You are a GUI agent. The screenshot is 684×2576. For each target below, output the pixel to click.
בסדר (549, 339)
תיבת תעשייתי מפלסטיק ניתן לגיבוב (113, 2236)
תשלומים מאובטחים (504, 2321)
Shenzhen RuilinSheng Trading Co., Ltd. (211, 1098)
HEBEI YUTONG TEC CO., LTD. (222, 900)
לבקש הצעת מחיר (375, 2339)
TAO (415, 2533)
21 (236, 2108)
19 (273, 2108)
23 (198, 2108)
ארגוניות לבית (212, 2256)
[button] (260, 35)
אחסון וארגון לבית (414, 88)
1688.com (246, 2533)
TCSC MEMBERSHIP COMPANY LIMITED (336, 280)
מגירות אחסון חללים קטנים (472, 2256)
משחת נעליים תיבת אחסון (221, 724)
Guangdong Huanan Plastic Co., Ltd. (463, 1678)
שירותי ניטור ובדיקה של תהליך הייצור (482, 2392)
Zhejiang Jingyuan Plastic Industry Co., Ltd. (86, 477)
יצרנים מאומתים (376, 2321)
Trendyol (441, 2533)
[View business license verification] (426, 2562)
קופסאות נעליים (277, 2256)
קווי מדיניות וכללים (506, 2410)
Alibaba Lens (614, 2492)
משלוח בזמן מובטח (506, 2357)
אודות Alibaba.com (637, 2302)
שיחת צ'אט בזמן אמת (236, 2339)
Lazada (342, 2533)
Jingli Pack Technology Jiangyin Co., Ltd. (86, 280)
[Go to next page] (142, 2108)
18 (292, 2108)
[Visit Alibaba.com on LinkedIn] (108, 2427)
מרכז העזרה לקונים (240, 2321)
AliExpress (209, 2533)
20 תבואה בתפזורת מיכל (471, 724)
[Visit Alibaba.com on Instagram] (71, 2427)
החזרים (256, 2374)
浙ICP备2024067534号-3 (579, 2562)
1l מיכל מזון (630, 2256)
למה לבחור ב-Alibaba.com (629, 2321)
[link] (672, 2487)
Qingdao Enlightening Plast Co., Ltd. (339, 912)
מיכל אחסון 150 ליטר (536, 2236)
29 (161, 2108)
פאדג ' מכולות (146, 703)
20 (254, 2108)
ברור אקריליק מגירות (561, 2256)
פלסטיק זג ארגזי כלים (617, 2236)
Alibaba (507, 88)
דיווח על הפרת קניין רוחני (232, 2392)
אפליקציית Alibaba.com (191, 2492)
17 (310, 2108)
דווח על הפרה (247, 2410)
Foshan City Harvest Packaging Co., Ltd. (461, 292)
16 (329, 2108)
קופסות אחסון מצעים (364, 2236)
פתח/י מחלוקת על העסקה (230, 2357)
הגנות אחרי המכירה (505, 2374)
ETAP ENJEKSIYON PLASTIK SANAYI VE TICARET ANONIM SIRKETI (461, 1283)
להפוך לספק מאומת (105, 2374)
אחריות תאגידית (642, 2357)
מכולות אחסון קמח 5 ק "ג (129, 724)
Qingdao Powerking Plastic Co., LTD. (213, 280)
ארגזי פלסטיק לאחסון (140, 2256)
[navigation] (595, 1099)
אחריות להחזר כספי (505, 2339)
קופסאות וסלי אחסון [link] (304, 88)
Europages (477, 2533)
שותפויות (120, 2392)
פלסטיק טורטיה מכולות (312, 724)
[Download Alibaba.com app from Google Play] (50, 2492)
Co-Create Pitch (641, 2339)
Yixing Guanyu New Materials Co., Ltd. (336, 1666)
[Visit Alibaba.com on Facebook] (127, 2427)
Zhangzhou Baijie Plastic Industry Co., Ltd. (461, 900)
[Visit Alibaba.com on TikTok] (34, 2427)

### Exercise requirements
With the line that has "20 תבואה בתפזורת מיכל (471, 724)" as the first and the line that has "פאדג ' מכולות (146, 703)" as the last, repeat exactly that run of lines above and no more.

### Problem solution
20 תבואה בתפזורת מיכל (471, 724)
[Visit Alibaba.com on Instagram] (71, 2427)
החזרים (256, 2374)
浙ICP备2024067534号-3 (579, 2562)
1l מיכל מזון (630, 2256)
למה לבחור ב-Alibaba.com (629, 2321)
[link] (672, 2487)
Qingdao Enlightening Plast Co., Ltd. (339, 912)
מיכל אחסון 150 ליטר (536, 2236)
29 (161, 2108)
פאדג ' מכולות (146, 703)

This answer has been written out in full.